Reshaping data with PostgreSQL pivot tables
Originally posted on Medium
Image credit: Midjourney
I have been using PostgreSQL for a while and have grown fond of it over time. As a part of the Rails app I was working with, we have been logging API requests to a table. The target systems which call the API do so in bursts, and we wanted to find the frequency of these calls based on the hour of the day.
All the API calls were logged in a table with the following structure.
| id | xml_content | created_at | updated_at |
|---|---|---|---|
| 1 | <somecontent> | timestamp | timestamp |
| 2 | <somecontent> | timestamp | timestamp |
| 3 | <somecontent> | timestamp | timestamp |
| 4 | <somecontent> | timestamp | timestamp |
To better understand when we receive these requests, I wanted to segregate them by the hour for a given month. This is fairly simple, and we can write a query as below.
select (date_part('year',created_at)*100 + date_part('month',created_at)) yearmonth,
date_part('hour',created_at) hour_of_day,
count(1) no_of_requests
from call_logs
group by date_part('year',created_at)*100 + date_part('month',created_at),
date_part('hour',created_at)
order by yearmonth desc, hour_of_day
The results of the query look a bit like this.
| yearmonth | hour_of_day | no_of_requests |
|---|---|---|
| 201504 | 00 | 2500 |
| 201504 | 01 | 2200 |
| 201504 | 02 | 2123 |
| … | … | … |
| 201503 | 11 | 1282 |
| … | … | … |
Although this gives the necessary data that we need, it would be easier if the hours appeared as columns rather than rows. Our Postgres query will have to change the shape of the result set based on the number of hours returned in the query.
Postgres has an extension that provides crosstab functionality to create pivot table-like structures called tablefunc. The syntax is a bit verbose, but essentially the crosstab function has the following signature. There are other crosstab signatures, but I will leave it as an exercise for the reader to explore the other signatures.
crosstab(dataset_query::text, category_query::text)
-- returns setof records
We have already written our query to return the dataset. The dataset query should always produce rows with 3 columns. The first column takes the row key. The values in the second column become actual columns on which that table is pivoted. The values in the third column are associated with the values in the second column and appear as values under the column bearing the same value in the crosstab record set.
As this returns a set of records, we will have to typecast the returned records set as a table. If you have a lot of categories returned by the second query, it becomes a bit of a pain to describe it. In our case, since the second column is hour numbers, it can take values from 0 to 23. So we use generate_seriesfunction to generate the values.

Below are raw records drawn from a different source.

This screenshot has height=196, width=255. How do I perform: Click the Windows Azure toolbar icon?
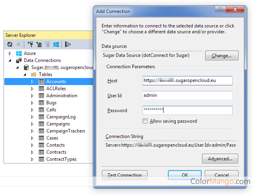pos(56,44)
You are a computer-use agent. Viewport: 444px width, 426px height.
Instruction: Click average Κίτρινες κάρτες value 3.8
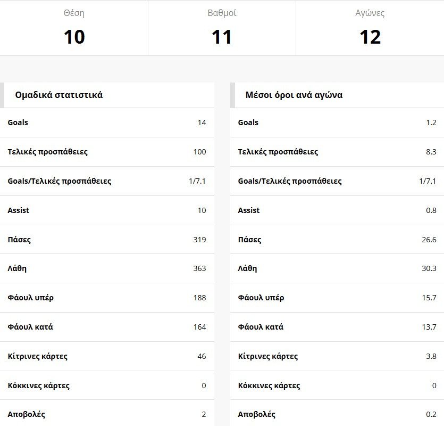(431, 356)
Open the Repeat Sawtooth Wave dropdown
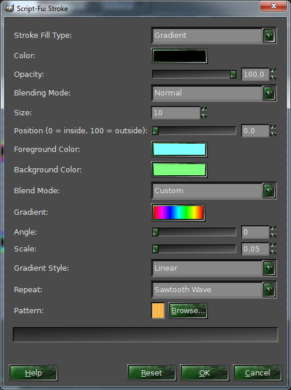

Since our query has single quotes, we need to escape them properly. Postgres has dollar-quoted strings that let us express queries within $tag$ tags and it auto-escapes the quotes for us. This makes the query quite readable. So the resulting final query looks a bit like this.
select * from crosstab(
-- dataset query
$q$select (date_part('year',created_at)*100 +
date_part('month',created_at)) yearmonth, date_part('hour',created_at)
hour_of_day, count(1) no_of_requests
from call_logs
group by date_part('year',created_at)*100 + date_part('month',created_at),
date_part('hour',created_at) order by yearmonth desc, hour_of_day$q$,
-- category query
$q$ select * from generate_series(0,23)$q$)
as (datepart float, h00 bigint, h01 bigint, h02 bigint,
h03 bigint, h04 bigint, h05 bigint, h06 bigint,
h07 bigint, h08 bigint, h09 bigint, h10 bigint,
h11 bigint, h12 bigint, h13 bigint, h14 bigint,
h15 bigint, h16 bigint, h17 bigint, h18 bigint,
h19 bigint, h20 bigint, h21 bigint, h22 bigint,
h23 bigint);
This produces a result that looks like this.
| yearmonth | h00 | h01 | h02 | h03 | … | h22 | h23 |
|---|---|---|---|---|---|---|---|
| 201504 | 2312 | 2323 | 2323 | 2311 | … | 2223 | 1132 |
| 201503 | 2322 | 2323 | 2263 | 2311 | … | 2223 | 1132 |
This extension makes it very easy to visualize tabular data with PostgreSQL using pivot tables.